A new report from Carbon Black sheds some light on exactly what cybercriminals are doing, and why traditional incident response is unprepared at best.
Cybercriminals are becoming purposeful in their attack targets and methods and organizations are unprepared to address it, according to endpoint protection vendor Carbon Blacks latest Quarterly Incident Response Threat Report.
In the report, incident response professionals help provide insight into the what, why, and how around modern-day attacks. Some of the more pertinent stats from the report include:
- Over one-third of attacks have espionage as the end-game
- 59% of attacks involve lateral movement
- Over one-third of attacks use a victim for island hopping, with your entire supply chain in mind as a target
These stats alone paint a pretty specific picture. Cybercriminals are attacking with specificity – it’s no longer the “let me gain a foothold and look around until I find something of value” attack; instead todays attacks are well thought-out, planned, and have a specific goal in mind.
A determined attack requires an equal response from your organization. Most organizations have two parts to their security strategy: prevention/protection and incident response.
Prevention and protection today are still lacking – attackers are “living off the land” according to the report, using approved native tools (e.g.: PowerShell, WMI, etc.) and cloud sharing to carry out their malicious activity, making it more difficult to identify and stop. That means organizations need a strong incident response plan in place to address an attack once discovered.
But, what does incident response look like today for most organizations?
According to the report, most organizations simply aren’t prepared:
- 59% take a completely reactive stance toward incident response
- 70% lack the visibility to detect an attack
- 46% of IR engagements have experienced counter-incident response measures making it more difficult to eradicate an attacker and their footholds
The good news is that cybercriminals still enter your organization in the same manners – via social engineering, and drive-by downloads. This puts your users squarely in the line of fire.

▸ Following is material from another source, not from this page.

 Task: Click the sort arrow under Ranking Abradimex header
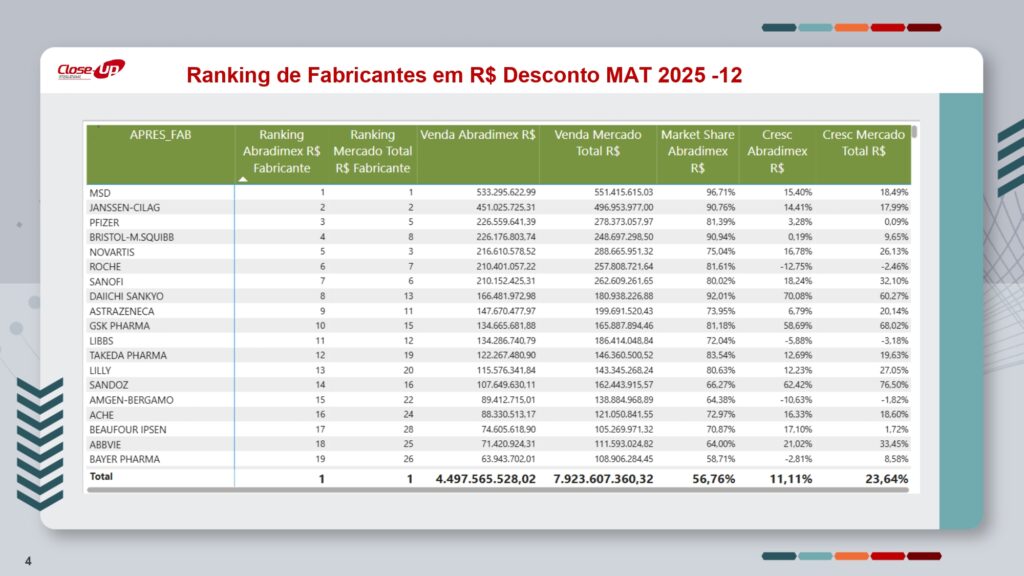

Given that most organizations IR isn’t up to par, the onus needs to be placed on prevention – but done where it will have the most impact. Which brings us back to the user. Cyber criminals need user intervention to enable an attack – the click of a link or the opening of an attachment, for example.
By adding new-school Security Awareness Training to your security strategy, users are taught to be suspicious of email and web content they interact with, to spot malicious emails and content, and to avoid becoming a victim – lowering the organization’s risk of successful infection and attack. What you need for that is frequent simulated social engineering attacks and a steady supply of fresh training content.